Folk tale
- Name: Ita Thaomei
- Also known as: Eta Thaomei or Eta Thangmei
- Aarne–Thompson grouping: no
- Mythology: Meitei mythology
- Country: India
- Region: Manipur
- Related: Yenakha Paotapi Pebet Lai Khutshangbi Khambrangchak Keibu Keioiba

= Ita Thaomei =

Ancient Meitei folktale

Ita Thaomei, also known as Eta Thaomei (ꯏꯇꯥ ꯊꯥꯎꯃꯩ), or Eta Thangmei (ꯏꯇꯥ ꯊꯥꯡꯃꯩ), is a Meitei folktale from Manipur. It is the story of a lonely old woman, her lamp (Thaomei) and a thief.

== Title ==
The Meitei language terms, "Ita" or "Eta" (ꯏꯇꯥ) literally means “female friend", and "Thaomei" (ꯊꯥꯎꯃꯩ / ꯊꯥꯑꯣꯃꯩ) means "oil lamp" or "oil-fire".

== Story ==
In a village, there lived an elderly widow who resided alone. She was diligent, spending her days weaving on the loom and her nights spinning. Alongside her hard work, she was known for her wisdom and wit.
One dark night, a thief crept into her house silently while she was spinning by the fireside. A thaomei was burning nearby.
The thief concealed himself in a dark corner, waiting for the old woman to fall asleep.
After a while, the woman sensed someone hiding behind the thaomei. Though frightened, she acted as if she was unaware of the thief's presence and continued spinning.

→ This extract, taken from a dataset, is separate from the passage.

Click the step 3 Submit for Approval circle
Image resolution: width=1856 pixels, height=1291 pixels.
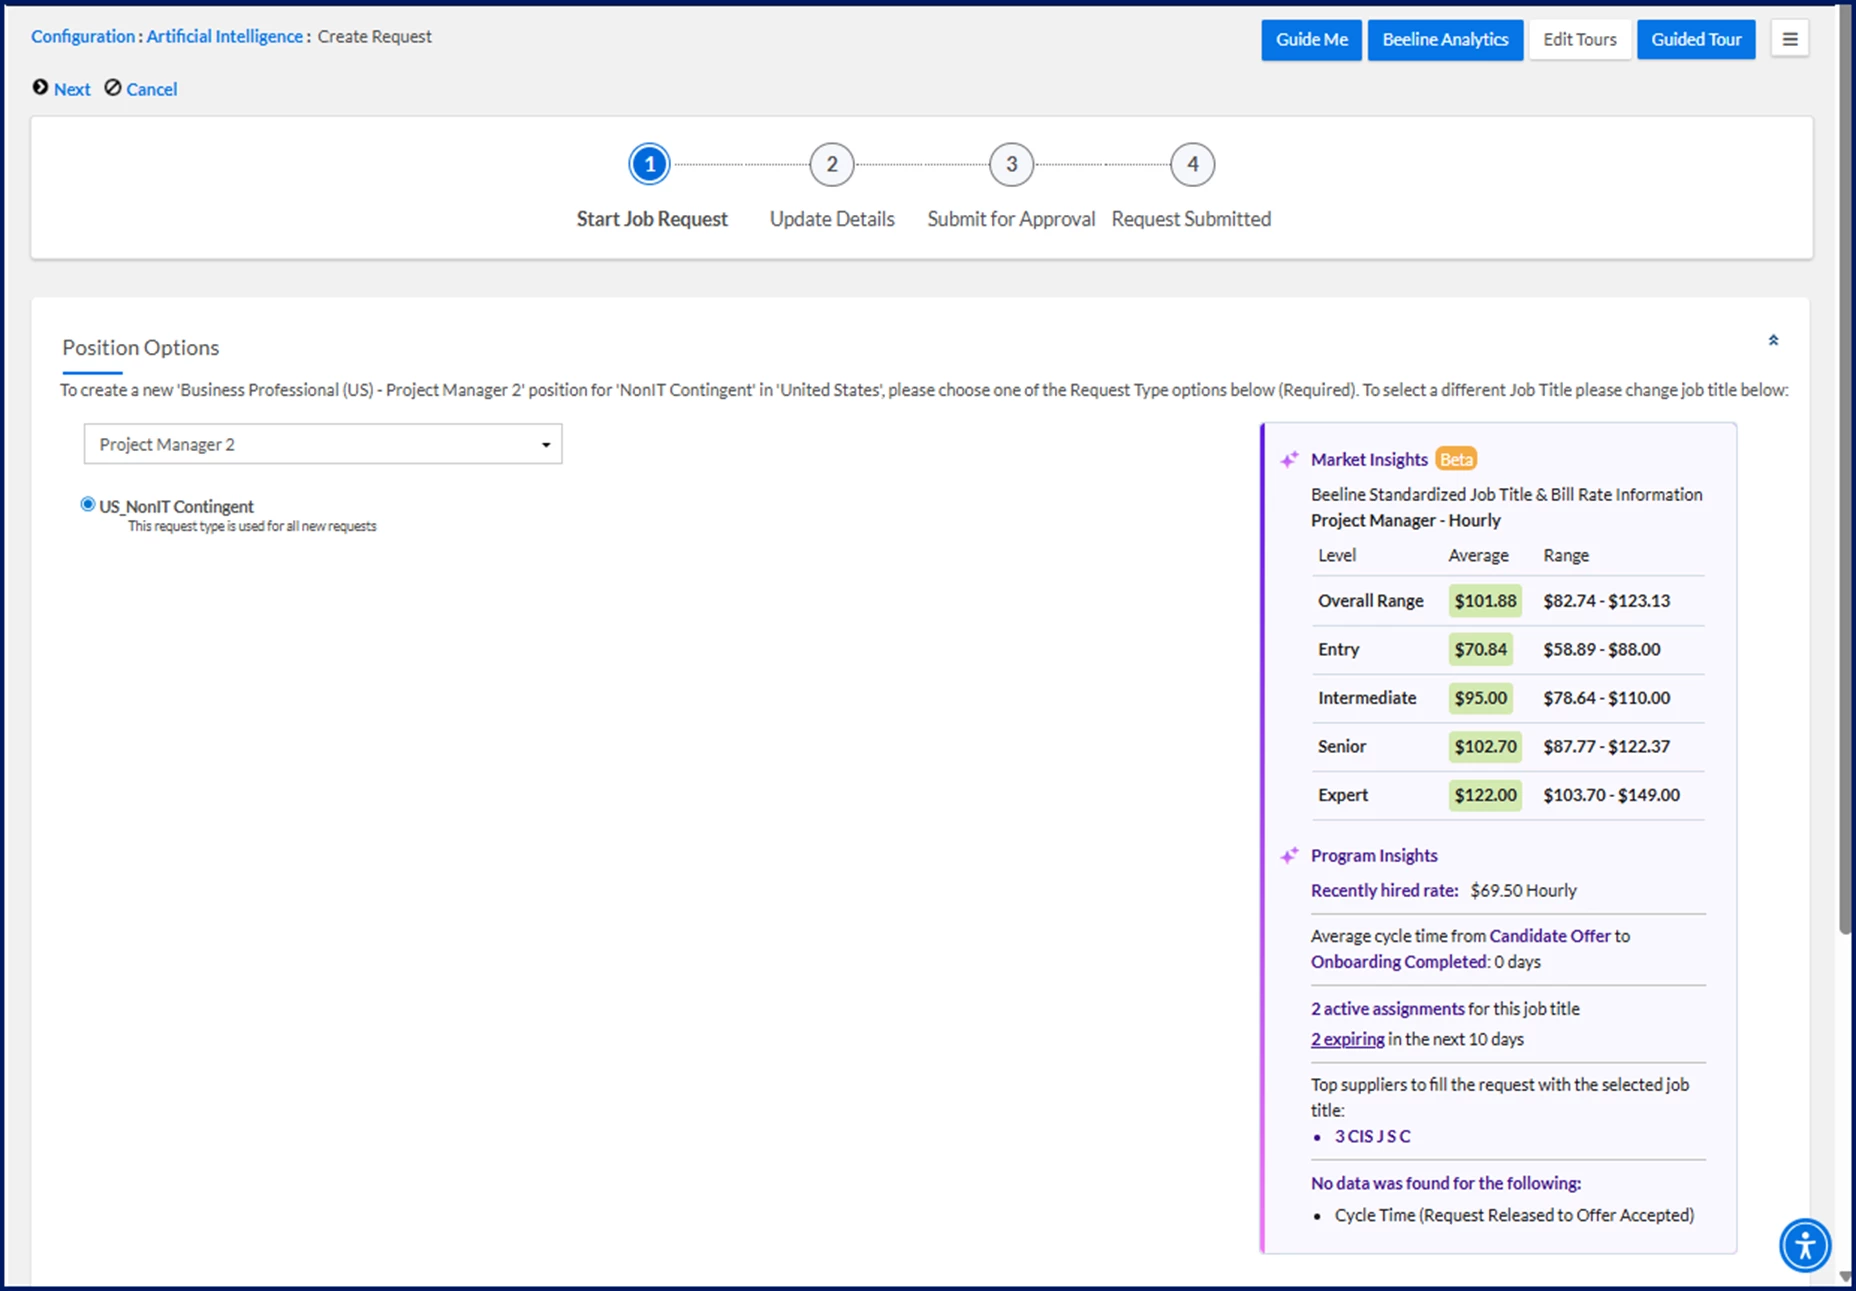point(1011,164)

She quickly came up with a plan to catch the thief.
She called out, "Ita-thaomei! Ita-thaomei!"
When there was no answer, she continued, "How strange that you haven't replied today. We chat every day. What's wrong today? Are you sleepy, or is there an intruder in the house tonight?"
The thief was astonished. The woman spoke loudly, "Ita-thaomei, if you don't reply, it means there's an intruder in the house." The thief thought, "Incredible! A thaomei that answers a human call. Maybe it's silent because I'm here. I can't let her know I'm here. I'll answer her call this time. She'll think everything is normal."
Soon, the old woman called again, "Ita-thaomei, can you hear me?" The thief replied, "Yes Ita, I can hear you."
The widow was now certain. She knew she could easily catch the thief.
She asked, "Were you asleep a little while ago?" "Yes, I felt very sleepy and dozed off for a bit," the thief replied. The widow continued, "As usual, let me tell you a story. Listen carefully." "I'm listening, please go on," the thief responded.

The old widow began her story:
"Once upon a time, there lived an old woman in a village. She lived alone. One night, while spinning, she fell asleep. In her dream, she saw a thief breaking into her house. Actually a thief had already broken into her house and was trying to steal the utensils in the house.
The old woman woke up and saw it. Immediately, she began to shout, "Thief, thief. There is 'a thief in my house."
The old widow actually kept shouting at the top of her voice. Her neighbours woke up and rushed to her house, where they caught the thief and thanked the clever widow.

== In popular culture ==
The Meitei language animation film Ita Thaomei, inspired by the folk tale of the same name, was officially launched at the Software Technology Park of India in Mantripukhri. This groundbreaking 40-minute film was produced by X-treme Wave.
Dr. Thangjam Rabikanta took on the role of art director, while the animation work was carried out by Rajkumar Sanahal and Wairokpam Trishinath. Hijam Satyabrata, a cartoonist, also contributed by designing various characters.
The movie had a budget of around ₹15 lakhs.